▶ **Text**

As of September 13, more than 3,000 people have been shot and 522 of those are dead, due to the increasing gun violence occurring in Chicago over the past year.
The number of shootings this year surpasses the total amount of shootings from 2015, which was 2,980 incidents that resulted in 491 fatalities.
According to the Chicago Tribune, the violence in Chicago is the worst it has been in over two decades, with a total of eight people dead and 35 others wounded on the weekend before September 11.
The west districts are suffering from the most violence, with nearly a third of the 3,000 shootings taking place in that area. The Harrison district holds 423 people shot this year, as compared to last year’s total, 237.
Likewise, the Englewood district, on the south side, has increased shootings from 246 last year to 324 this year.
Much of the violence is pinpointed to the highly organized and structured gangs in the city and the transporting of illegal firearms through dangerous neighborhoods.
Another theory of the increased violence is a laxity in the Chicago police force due to intense scrutiny after the shooting of Laquan McDonald, a black teen who died at the hands of a white officer.
Because of this, the Chicago officers have proceeded in their work with caution, explaining to reporters from the Chicago Tribune their fears of being fired or sued due to a viral video.
Tom Kim, sophomore photography major from Plainfield, Ill., a suburb of Chicago, is not surprised by the spike in violent shootings.
“It’s always been on the news,” Kim said, “So every time you watch the news there is always shooting or someone dying. Everyday.”
Kim, somewhat familiar with the city, said the touristy part is almost free from the violence of the dangerous neighborhoods.
“It’s like two different worlds,” Kim said. “I have been to Cicero for certain things and it’s just super different.”

▶ **Extracted records**
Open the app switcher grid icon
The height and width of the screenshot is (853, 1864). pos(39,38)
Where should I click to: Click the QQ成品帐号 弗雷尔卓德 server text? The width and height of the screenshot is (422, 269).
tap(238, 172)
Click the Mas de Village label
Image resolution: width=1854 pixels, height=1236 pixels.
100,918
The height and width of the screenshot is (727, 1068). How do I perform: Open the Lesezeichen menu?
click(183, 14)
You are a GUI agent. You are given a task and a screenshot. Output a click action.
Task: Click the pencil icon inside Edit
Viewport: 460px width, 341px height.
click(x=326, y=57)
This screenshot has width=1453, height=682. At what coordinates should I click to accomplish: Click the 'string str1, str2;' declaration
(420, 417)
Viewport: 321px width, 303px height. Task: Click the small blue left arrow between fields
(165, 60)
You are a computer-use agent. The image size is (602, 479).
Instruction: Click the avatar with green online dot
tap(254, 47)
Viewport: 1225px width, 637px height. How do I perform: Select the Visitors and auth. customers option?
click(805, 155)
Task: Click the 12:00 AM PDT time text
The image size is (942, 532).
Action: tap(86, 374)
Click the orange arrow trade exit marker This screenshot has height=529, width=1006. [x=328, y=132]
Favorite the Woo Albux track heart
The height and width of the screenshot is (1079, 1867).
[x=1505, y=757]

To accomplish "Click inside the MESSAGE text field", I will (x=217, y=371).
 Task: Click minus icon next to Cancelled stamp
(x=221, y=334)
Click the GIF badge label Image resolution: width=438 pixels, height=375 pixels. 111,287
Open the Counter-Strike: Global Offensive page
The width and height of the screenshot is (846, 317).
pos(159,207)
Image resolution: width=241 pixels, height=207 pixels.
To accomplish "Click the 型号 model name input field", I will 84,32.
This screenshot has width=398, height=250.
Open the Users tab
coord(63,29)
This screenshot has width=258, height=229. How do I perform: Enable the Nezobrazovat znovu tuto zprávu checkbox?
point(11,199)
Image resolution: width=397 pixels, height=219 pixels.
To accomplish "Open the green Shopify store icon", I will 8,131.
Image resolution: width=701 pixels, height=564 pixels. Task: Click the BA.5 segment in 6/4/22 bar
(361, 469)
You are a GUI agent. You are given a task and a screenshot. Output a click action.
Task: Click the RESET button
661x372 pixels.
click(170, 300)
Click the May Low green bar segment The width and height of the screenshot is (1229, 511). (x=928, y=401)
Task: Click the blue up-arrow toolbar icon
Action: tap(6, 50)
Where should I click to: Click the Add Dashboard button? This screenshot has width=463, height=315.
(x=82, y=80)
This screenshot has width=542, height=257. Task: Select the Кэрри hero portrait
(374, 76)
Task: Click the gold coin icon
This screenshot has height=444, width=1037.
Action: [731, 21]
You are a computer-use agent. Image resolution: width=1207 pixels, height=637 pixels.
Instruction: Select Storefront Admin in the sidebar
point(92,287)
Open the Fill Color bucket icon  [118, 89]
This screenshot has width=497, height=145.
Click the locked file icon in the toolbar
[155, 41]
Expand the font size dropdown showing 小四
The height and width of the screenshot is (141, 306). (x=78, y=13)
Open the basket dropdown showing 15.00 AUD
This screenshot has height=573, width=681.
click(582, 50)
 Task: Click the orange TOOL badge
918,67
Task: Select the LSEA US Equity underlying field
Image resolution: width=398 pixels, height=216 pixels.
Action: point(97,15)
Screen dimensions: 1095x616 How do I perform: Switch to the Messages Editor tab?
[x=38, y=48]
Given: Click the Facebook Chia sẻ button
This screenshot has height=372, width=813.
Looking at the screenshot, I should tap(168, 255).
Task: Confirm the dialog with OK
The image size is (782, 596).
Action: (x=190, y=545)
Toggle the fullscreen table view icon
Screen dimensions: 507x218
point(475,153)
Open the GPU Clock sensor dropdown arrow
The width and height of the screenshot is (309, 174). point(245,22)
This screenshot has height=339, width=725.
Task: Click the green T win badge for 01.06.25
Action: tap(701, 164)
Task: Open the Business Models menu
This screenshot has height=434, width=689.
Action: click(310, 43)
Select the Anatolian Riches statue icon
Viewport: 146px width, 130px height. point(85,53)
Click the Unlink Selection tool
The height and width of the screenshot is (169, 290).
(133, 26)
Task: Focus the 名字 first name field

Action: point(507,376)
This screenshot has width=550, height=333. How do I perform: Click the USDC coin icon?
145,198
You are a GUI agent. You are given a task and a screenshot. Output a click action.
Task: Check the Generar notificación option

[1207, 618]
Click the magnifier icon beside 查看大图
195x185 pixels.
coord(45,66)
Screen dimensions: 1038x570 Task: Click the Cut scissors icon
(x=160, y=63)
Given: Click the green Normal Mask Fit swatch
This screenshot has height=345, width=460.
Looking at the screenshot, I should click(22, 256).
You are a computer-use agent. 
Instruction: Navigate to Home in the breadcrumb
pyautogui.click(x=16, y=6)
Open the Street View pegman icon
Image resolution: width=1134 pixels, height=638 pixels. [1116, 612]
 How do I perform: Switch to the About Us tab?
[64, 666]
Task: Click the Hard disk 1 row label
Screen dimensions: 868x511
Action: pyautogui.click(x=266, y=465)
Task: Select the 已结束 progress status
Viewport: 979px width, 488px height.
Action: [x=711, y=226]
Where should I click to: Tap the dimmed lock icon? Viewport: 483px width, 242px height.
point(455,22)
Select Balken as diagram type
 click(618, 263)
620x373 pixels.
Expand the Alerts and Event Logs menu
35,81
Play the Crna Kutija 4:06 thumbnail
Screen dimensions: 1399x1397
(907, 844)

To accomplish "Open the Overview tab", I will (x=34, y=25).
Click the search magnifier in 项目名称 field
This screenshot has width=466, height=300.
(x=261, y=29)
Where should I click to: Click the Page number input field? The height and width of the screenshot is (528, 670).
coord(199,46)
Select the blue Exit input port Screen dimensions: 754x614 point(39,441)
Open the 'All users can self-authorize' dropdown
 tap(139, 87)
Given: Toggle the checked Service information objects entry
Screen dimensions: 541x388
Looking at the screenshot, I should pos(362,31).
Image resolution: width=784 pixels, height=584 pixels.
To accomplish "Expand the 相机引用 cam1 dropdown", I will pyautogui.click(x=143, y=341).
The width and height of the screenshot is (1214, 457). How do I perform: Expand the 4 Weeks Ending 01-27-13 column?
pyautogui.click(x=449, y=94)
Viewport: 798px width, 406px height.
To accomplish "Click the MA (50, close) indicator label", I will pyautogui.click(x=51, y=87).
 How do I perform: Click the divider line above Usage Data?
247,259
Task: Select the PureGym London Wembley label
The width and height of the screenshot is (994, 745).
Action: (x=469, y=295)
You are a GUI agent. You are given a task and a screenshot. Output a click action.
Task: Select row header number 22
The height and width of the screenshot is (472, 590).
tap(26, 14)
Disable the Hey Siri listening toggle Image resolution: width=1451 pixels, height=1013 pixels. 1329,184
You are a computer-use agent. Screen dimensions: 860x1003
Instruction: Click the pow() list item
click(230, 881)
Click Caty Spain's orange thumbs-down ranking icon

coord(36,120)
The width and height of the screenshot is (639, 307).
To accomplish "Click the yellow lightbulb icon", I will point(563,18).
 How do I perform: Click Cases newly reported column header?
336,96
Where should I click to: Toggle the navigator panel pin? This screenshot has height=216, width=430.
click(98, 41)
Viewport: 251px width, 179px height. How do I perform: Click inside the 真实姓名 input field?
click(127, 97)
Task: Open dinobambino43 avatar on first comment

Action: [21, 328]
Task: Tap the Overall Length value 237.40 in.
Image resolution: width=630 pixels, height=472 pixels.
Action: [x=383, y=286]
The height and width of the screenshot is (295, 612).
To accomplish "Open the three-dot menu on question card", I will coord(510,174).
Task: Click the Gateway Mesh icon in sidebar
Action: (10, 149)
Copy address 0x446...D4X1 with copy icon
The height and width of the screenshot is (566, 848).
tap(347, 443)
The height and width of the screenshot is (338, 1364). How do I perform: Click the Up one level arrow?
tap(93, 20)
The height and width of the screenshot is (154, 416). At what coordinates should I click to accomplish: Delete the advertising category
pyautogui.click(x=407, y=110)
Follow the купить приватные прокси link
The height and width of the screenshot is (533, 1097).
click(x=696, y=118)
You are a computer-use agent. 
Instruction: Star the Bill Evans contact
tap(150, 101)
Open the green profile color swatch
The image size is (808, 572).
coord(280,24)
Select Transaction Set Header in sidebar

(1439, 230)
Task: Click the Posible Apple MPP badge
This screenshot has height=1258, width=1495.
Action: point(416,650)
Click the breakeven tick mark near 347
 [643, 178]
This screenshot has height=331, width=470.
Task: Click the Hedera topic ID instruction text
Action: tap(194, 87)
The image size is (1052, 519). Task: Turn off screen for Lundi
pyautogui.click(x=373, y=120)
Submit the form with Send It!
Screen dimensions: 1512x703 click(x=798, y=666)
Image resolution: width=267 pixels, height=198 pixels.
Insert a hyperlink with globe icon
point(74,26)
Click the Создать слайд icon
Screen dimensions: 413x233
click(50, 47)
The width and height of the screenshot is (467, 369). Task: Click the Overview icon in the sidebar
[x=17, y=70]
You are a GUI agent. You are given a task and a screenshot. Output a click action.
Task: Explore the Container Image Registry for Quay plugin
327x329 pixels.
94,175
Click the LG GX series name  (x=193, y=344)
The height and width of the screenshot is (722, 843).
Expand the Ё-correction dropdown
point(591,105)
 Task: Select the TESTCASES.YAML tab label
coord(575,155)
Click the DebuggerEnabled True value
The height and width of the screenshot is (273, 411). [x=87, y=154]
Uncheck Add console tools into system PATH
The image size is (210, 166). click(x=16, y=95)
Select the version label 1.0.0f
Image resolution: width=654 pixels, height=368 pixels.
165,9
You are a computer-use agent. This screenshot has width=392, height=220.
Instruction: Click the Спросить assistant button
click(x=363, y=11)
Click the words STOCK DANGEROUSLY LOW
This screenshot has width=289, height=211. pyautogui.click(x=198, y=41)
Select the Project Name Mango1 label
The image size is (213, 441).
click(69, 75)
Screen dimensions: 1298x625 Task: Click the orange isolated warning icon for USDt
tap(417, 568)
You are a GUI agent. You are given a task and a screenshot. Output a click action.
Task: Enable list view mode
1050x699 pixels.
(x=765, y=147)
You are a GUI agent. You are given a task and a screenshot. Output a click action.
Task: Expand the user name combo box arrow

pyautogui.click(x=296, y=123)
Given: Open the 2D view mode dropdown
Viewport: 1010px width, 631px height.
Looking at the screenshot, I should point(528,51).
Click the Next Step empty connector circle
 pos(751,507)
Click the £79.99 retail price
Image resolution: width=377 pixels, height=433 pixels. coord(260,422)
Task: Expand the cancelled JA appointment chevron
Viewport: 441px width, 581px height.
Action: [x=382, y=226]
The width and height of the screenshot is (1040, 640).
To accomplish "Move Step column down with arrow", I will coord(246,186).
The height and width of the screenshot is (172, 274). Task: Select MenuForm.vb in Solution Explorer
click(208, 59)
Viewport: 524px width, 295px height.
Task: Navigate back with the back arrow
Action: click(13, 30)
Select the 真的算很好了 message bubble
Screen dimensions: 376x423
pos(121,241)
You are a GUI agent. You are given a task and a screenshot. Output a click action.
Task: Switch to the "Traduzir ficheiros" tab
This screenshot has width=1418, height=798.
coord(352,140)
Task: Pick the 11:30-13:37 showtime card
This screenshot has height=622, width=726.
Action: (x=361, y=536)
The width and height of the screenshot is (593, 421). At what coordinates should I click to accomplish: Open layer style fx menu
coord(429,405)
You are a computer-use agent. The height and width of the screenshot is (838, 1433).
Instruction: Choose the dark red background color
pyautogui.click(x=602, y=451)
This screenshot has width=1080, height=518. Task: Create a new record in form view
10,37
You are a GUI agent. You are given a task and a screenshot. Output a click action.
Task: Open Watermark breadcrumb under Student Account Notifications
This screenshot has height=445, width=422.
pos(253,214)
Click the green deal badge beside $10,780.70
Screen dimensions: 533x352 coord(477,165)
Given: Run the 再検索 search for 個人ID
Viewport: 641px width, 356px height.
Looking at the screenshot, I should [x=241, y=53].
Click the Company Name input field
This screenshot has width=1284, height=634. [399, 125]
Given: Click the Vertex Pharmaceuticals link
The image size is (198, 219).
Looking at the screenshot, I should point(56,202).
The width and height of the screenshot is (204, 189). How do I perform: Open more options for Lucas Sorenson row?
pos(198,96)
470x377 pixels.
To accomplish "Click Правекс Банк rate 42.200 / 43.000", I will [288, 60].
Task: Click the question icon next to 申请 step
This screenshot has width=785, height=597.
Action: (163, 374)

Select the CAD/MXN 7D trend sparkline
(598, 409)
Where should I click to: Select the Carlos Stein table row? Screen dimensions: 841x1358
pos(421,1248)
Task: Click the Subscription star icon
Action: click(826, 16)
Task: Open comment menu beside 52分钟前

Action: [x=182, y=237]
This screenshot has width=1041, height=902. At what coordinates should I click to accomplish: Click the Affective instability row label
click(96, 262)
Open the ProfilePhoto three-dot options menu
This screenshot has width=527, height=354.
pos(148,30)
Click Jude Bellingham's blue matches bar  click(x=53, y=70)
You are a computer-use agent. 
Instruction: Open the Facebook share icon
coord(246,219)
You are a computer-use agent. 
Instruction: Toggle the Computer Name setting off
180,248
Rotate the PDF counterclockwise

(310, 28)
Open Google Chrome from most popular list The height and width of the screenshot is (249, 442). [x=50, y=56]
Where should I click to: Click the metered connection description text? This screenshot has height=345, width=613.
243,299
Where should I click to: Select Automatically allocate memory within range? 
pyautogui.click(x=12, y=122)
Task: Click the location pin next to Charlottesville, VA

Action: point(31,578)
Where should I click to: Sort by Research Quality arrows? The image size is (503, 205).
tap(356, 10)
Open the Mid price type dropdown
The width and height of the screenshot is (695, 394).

▶ **What you are asked to do**
Write out the whole Chicago shootings text word for word. The rows are unrelated material and stand apart from the text.

▶ **Exercise result**
As of September 13, more than 3,000 people have been shot and 522 of those are dead, due to the increasing gun violence occurring in Chicago over the past year.
The number of shootings this year surpasses the total amount of shootings from 2015, which was 2,980 incidents that resulted in 491 fatalities.
According to the Chicago Tribune, the violence in Chicago is the worst it has been in over two decades, with a total of eight people dead and 35 others wounded on the weekend before September 11.
The west districts are suffering from the most violence, with nearly a third of the 3,000 shootings taking place in that area. The Harrison district holds 423 people shot this year, as compared to last year’s total, 237.
Likewise, the Englewood district, on the south side, has increased shootings from 246 last year to 324 this year.
Much of the violence is pinpointed to the highly organized and structured gangs in the city and the transporting of illegal firearms through dangerous neighborhoods.
Another theory of the increased violence is a laxity in the Chicago police force due to intense scrutiny after the shooting of Laquan McDonald, a black teen who died at the hands of a white officer.
Because of this, the Chicago officers have proceeded in their work with caution, explaining to reporters from the Chicago Tribune their fears of being fired or sued due to a viral video.
Tom Kim, sophomore photography major from Plainfield, Ill., a suburb of Chicago, is not surprised by the spike in violent shootings.
“It’s always been on the news,” Kim said, “So every time you watch the news there is always shooting or someone dying. Everyday.”
Kim, somewhat familiar with the city, said the touristy part is almost free from the violence of the dangerous neighborhoods.
“It’s like two different worlds,” Kim said. “I have been to Cicero for certain things and it’s just super different.”